The Airport Baggage Handling Problem
Aviation ground operations is a $20B+ industry that handles 4.5 billion bags every year — and the vast majority of that work is still done by hand. Workers manually lift, transfer, and stage heavy luggage in physically demanding conditions, leading to high injury rates and chronic labor shortages. Despite decades of investment in conveyor systems and sorting technology, the critical last-mile movement of bags between carts, belts, and aircraft remains overwhelmingly manual.
The scale of the problem is staggering. Airlines and ground handlers face mounting pressure from rising labor costs, worker compensation claims, and an aging workforce that increasingly avoids the physically grueling work. With air travel continuing to grow globally, the gap between the number of bags that need handling and the workers available to handle them is only widening.

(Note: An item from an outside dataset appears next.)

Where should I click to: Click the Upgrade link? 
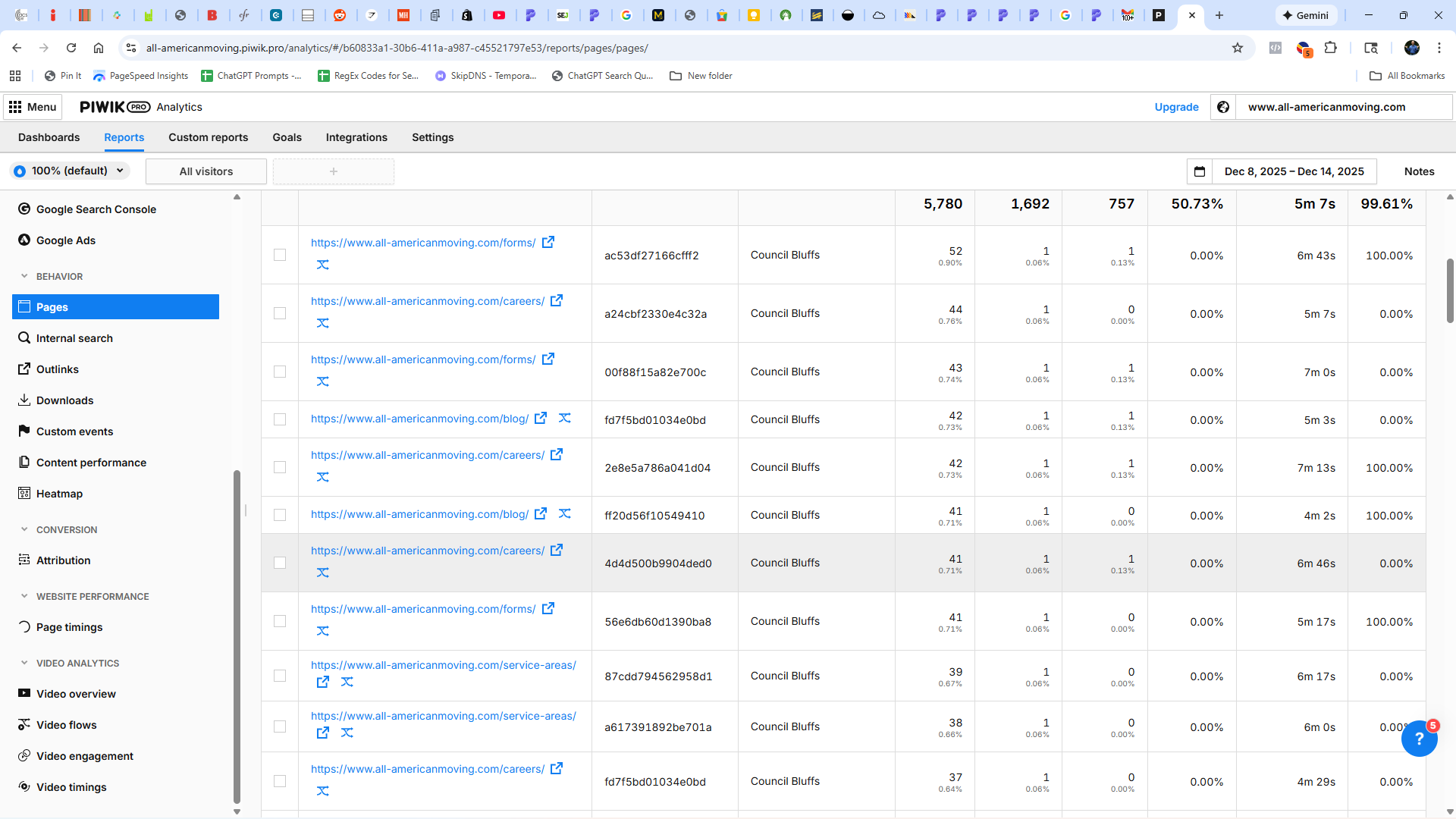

Autonomous Cobots for Baggage Operations
Azalea Robotics is building autonomous cobots purpose-built for airport baggage handling. Their flagship product, ARC 1, is the world's first fully-mobile baggage manipulator cobot — a wheeled platform equipped with a six-axis robotic arm that can autonomously lift, transfer, and stage baggage. The system uses stereo and depth cameras combined with force feedback to safely and precisely handle bags of varying sizes and weights in the dynamic airport environment.
The company was founded by David Millard and John B. Stroud, friends for over 12 years who met at the University of Georgia. David brings deep robotics expertise from his time at Google X (Everyday Robots), NASA JPL, and his PhD research at USC, while John's operational background from United Airlines and his MBA from Kellogg give the team firsthand understanding of the aviation industry's pain points. Together they recognized that advances in physical AI and autonomous systems had finally made it possible to automate the most labor-intensive parts of ground operations.
Why It Matters
Azalea Robotics is tackling one of the largest remaining manual labor bottlenecks in transportation infrastructure. By deploying mobile cobots that work alongside human operators, they can reduce workplace injuries, address chronic staffing shortages, and improve the speed and reliability of baggage operations — all without requiring airports to overhaul their existing infrastructure.
The company has also secured a Department of Defense contract for their REACH cargo handling system, which has achieved Technology Readiness Level 6, validating the technology's capability beyond commercial aviation. Backed by Zero Infinity Partners, Vantage Futures, Y Combinator, and SOMA Capital, Azalea Robotics raised $3.5M in seed funding to scale their autonomous baggage handling platform across airports worldwide.